René Moreu nous a quittés samedi 16 mai 2020. Il aurait eu 100 ans en novembre prochain.
La galerie Mirabilia lui rendra hommage cet été avec l'exposition, Scènes de la vie jardinière.
Ses oeuvres dialogueront avec les photos de son ami Mario Del Curto.

Une exposition est également organisée au Chateau de Ratilly (Treigny-Yonne):

Ratilly côté jardin : René Moreu, peintures, dessins, collages

En juin 2020 sera publiée chez Actes sud une importante monographie: "René Moreu, l'oeil nu"/ René Moreu; sous la direction de Jean Planche et Mario del Curto, photographies de Mario del Curto.


               
              
                    Peinture de jardin, Jardins, peinture acrylique, 122 x 65 cm, 1994,
                    crédits photo: J.L.Meyssonnier

Nous partageons avec vous le texte de Jean Planche, critique d'art et ami de René Moreu dans la rubrique suivante: merci de cliquer

    


Nous partageons avec vous le texte de Jean Planche, critique d'art et ami de René Moreu.

    
René Moreu aimait parfois me présenter comme son biographe.
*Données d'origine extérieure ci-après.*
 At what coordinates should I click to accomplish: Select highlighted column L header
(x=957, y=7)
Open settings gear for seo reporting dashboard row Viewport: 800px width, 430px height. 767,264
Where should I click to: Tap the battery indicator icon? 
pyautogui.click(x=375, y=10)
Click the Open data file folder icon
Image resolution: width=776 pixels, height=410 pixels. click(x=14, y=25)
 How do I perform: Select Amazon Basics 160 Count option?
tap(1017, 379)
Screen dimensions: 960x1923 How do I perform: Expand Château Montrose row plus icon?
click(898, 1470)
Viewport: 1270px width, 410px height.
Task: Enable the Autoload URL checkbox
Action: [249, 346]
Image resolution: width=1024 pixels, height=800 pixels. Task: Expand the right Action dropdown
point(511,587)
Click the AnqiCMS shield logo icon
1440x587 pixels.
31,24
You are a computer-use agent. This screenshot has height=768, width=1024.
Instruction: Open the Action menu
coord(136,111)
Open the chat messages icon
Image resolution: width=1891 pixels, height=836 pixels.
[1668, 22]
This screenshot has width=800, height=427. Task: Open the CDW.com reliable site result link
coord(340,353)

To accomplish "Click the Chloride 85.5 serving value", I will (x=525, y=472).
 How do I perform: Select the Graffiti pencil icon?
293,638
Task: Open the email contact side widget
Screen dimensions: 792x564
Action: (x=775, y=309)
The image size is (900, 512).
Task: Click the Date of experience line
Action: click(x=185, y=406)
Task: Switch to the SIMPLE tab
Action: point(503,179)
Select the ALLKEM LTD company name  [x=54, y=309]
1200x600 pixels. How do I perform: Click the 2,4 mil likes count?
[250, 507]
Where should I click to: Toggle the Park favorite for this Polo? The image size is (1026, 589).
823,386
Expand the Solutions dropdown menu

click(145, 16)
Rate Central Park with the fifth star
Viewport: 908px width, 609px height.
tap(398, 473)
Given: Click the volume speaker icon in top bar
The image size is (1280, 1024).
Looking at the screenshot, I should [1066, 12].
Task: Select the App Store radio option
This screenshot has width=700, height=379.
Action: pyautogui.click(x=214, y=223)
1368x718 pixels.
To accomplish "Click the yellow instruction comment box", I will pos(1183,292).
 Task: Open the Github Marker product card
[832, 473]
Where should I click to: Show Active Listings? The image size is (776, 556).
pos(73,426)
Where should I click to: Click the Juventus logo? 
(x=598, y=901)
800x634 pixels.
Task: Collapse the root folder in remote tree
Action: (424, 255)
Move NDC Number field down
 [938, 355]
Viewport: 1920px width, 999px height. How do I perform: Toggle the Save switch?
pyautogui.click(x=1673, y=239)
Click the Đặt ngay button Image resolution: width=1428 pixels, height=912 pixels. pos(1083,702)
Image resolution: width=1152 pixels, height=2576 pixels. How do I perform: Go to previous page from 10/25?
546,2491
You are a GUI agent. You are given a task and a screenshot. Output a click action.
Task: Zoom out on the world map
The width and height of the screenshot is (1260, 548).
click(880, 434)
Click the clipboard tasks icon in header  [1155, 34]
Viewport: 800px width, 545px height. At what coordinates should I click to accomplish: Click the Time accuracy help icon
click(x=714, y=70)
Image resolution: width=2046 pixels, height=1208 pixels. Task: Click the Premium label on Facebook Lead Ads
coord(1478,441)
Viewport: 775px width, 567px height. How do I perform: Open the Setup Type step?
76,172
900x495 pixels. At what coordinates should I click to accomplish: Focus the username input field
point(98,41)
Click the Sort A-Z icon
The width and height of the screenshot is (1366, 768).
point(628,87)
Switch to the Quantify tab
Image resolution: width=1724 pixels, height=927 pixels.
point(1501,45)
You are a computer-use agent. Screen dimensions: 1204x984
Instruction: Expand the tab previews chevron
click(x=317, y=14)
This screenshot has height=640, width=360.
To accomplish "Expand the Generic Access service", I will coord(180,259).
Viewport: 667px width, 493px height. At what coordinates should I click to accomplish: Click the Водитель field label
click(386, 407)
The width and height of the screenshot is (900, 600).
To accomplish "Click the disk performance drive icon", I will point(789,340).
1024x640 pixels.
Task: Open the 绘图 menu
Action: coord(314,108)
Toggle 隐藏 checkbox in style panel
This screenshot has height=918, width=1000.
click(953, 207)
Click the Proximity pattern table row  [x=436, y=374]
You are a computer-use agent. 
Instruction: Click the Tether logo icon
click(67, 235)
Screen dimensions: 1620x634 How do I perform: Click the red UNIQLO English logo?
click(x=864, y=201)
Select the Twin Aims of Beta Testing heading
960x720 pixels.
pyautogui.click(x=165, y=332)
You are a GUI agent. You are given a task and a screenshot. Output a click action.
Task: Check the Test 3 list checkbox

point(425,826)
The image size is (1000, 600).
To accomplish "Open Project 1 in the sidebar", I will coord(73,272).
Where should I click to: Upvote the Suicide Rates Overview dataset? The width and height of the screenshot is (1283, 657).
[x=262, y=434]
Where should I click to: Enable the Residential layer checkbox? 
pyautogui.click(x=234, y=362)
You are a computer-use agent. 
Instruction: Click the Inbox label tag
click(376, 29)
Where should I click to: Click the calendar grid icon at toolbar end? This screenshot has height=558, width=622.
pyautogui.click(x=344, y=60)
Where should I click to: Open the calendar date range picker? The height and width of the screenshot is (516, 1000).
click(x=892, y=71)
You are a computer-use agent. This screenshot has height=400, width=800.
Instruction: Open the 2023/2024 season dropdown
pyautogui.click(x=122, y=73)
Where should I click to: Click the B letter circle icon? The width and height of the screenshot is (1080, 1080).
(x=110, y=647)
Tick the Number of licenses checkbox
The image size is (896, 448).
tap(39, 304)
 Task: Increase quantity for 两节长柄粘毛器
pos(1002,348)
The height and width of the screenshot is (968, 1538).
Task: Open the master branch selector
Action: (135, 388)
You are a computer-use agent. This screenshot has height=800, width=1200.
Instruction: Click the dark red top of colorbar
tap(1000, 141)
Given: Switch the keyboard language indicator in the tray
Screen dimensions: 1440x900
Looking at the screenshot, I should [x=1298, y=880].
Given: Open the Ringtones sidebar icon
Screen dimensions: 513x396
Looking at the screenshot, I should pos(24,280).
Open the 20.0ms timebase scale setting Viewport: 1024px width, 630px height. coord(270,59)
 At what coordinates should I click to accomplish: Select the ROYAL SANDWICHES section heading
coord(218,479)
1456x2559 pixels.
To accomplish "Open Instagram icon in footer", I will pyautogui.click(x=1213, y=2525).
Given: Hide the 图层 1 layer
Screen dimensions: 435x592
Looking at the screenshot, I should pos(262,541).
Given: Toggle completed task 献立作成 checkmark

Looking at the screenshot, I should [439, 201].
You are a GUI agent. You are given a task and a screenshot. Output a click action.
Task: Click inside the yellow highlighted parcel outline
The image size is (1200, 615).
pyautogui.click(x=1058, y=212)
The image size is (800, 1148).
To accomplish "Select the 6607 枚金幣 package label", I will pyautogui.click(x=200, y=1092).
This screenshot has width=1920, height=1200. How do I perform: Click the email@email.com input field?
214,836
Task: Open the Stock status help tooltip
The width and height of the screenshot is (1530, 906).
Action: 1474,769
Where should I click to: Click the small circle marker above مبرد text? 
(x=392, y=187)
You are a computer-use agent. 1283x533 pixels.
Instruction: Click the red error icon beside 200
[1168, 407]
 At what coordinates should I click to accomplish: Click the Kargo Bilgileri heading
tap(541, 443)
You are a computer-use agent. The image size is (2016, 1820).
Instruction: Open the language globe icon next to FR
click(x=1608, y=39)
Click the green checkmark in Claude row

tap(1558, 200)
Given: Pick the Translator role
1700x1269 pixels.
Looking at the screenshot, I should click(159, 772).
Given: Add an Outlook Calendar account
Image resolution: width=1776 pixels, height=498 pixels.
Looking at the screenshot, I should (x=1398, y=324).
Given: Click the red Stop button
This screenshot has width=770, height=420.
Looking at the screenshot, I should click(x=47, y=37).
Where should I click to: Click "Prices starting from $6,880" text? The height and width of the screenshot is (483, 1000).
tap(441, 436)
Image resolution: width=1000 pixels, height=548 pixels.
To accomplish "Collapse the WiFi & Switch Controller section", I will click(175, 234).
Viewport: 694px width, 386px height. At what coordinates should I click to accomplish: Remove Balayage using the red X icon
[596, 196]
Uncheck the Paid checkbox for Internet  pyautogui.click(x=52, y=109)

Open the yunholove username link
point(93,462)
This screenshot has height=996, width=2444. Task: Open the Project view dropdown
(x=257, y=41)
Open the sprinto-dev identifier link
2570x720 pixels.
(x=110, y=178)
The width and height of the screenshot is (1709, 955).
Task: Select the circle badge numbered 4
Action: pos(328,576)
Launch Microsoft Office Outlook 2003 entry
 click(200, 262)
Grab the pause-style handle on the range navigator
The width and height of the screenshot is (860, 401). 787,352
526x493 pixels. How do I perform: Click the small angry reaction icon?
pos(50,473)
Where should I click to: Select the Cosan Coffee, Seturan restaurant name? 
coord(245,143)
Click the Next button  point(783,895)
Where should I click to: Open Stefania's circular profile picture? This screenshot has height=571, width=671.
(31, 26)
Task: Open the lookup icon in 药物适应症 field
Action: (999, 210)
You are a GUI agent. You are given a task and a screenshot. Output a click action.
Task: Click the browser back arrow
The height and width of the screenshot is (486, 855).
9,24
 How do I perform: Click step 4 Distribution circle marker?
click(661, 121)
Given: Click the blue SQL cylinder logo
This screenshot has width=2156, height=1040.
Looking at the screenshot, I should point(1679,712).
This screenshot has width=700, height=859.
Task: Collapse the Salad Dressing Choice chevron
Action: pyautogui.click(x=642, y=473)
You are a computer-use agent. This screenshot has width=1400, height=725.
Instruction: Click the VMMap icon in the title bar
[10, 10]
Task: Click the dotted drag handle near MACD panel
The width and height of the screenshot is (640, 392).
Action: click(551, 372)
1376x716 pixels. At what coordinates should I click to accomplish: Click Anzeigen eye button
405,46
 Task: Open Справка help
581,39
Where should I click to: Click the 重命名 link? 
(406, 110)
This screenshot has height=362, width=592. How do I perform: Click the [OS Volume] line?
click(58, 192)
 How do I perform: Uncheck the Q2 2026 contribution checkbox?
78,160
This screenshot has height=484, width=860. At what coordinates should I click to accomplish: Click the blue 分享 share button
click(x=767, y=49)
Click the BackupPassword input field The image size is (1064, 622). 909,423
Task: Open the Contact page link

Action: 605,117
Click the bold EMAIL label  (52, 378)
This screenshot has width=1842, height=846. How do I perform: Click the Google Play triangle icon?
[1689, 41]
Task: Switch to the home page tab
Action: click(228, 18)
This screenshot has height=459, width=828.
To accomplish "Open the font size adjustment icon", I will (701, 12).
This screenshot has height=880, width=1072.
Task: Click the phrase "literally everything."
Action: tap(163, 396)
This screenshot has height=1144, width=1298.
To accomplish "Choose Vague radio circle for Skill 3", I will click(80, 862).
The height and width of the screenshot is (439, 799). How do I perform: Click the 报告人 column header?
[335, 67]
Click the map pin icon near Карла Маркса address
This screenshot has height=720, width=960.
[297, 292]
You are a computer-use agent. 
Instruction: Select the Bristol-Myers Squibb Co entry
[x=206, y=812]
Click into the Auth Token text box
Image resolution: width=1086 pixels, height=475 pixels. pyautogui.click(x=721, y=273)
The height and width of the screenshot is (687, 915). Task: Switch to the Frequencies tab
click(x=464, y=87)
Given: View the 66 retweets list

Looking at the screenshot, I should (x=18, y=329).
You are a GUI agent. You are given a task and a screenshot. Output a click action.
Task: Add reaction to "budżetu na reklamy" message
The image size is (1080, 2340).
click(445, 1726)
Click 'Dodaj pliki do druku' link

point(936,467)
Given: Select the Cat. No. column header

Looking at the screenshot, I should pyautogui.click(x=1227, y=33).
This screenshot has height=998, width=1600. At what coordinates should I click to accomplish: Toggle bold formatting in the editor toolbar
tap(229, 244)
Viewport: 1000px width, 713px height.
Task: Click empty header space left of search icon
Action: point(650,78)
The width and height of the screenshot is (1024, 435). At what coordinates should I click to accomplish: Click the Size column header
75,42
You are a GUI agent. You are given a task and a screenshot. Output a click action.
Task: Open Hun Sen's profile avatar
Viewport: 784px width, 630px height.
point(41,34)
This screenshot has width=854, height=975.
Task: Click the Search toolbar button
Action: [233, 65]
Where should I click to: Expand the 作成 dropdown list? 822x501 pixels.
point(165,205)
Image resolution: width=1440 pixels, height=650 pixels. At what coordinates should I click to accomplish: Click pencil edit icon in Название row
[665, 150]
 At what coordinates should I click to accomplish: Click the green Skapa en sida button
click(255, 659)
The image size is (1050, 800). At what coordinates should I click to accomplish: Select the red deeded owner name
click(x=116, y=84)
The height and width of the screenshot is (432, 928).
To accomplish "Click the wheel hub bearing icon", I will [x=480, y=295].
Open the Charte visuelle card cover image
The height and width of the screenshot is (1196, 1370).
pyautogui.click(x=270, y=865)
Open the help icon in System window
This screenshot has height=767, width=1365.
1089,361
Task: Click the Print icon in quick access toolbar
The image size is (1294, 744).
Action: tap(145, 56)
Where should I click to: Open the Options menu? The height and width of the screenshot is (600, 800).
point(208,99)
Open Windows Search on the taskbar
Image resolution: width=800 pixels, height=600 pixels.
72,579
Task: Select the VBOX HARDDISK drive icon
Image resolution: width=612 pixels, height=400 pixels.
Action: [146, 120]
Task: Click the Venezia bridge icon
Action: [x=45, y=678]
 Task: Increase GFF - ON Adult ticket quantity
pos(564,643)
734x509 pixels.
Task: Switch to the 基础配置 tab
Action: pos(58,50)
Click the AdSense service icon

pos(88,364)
Cela ne manquait pas d’un certain humour car, en fait de biographie, je n’ai guère produit qu’un bref récit de moins d’une page qui résume mal une vie qui pourtant fut longue et bien remplie.

     Si j’ai souvent écouté avec bonheur René raconter ce qu’il avait vécu, me parler de ceux qu’il avait rencontrés, de ses lectures (celles plutôt qu’on lui faisait), de sa peinture surtout, je ne fus jamais un mémorialiste. D’abord parce que je sais très mal me souvenir, ensuite parce qu’il me semble qu’il y avait entre nous un assez étrange accord tacite : je ne devais garder de ce que j’entendais qu’une sorte d’écume, au mieux une lumière, un angle de vue.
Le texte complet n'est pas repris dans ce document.